Work task - Going through the data below, copy out each line where the word "Select" shows up.

Material shown -
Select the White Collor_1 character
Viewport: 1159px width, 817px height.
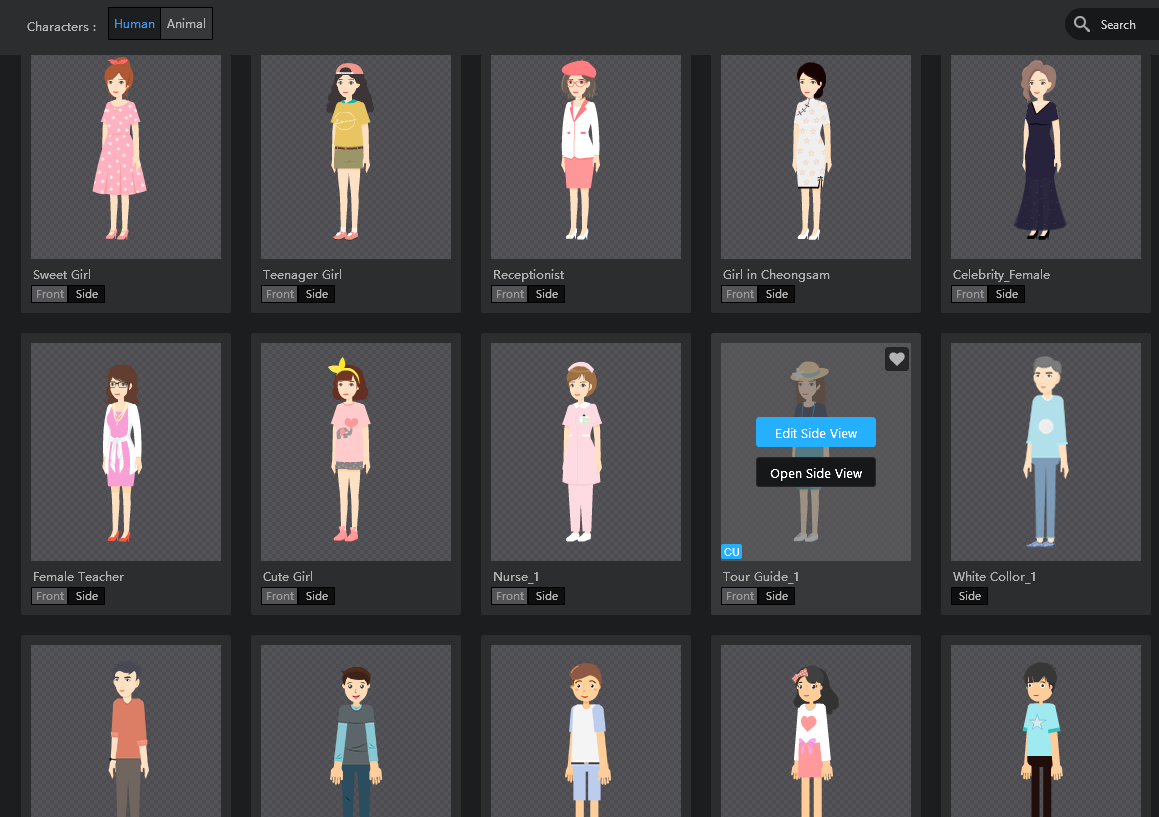[x=1045, y=451]
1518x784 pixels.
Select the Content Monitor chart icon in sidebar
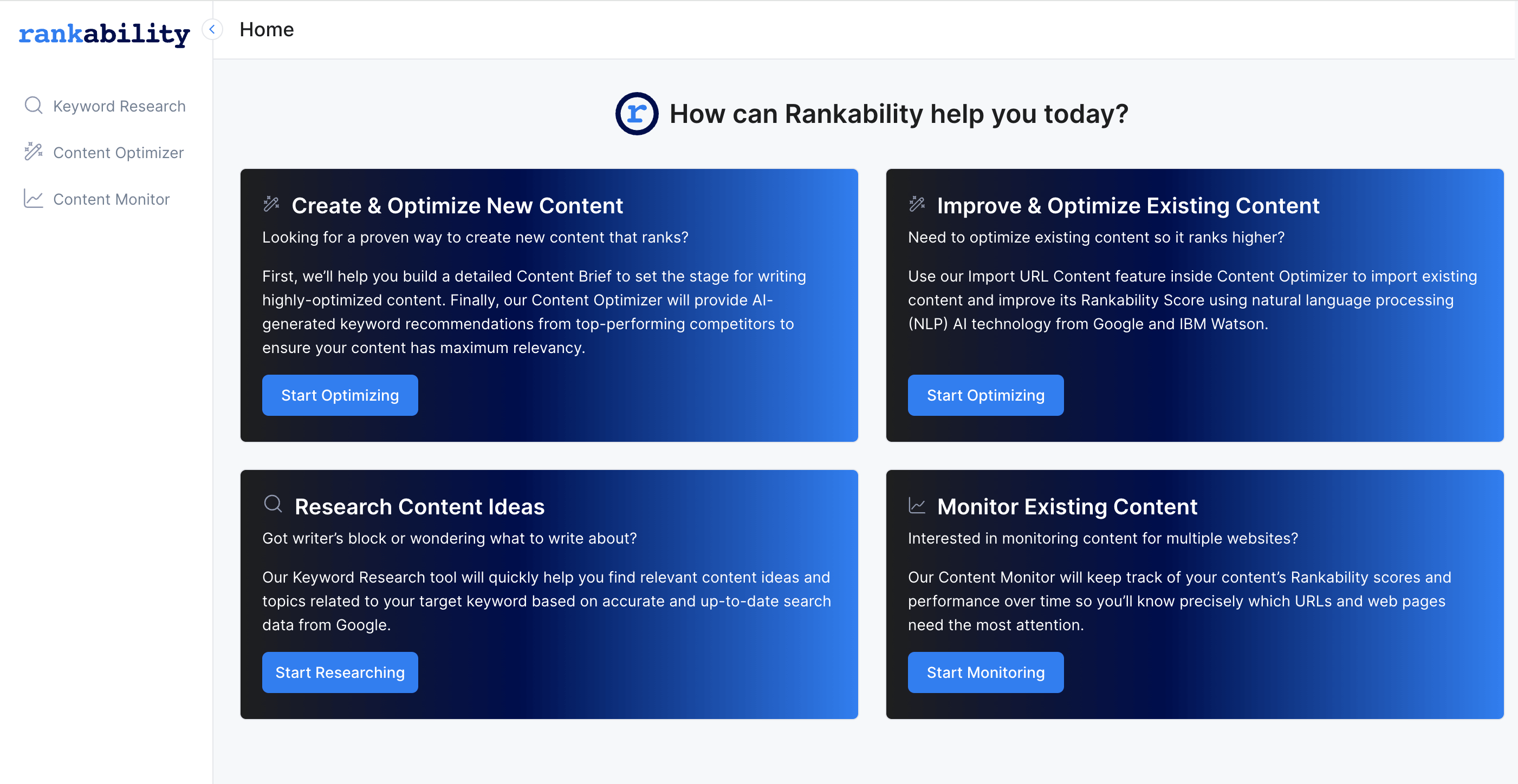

Output -
Select the White Collor_1 character
Select the Content Monitor chart icon in sidebar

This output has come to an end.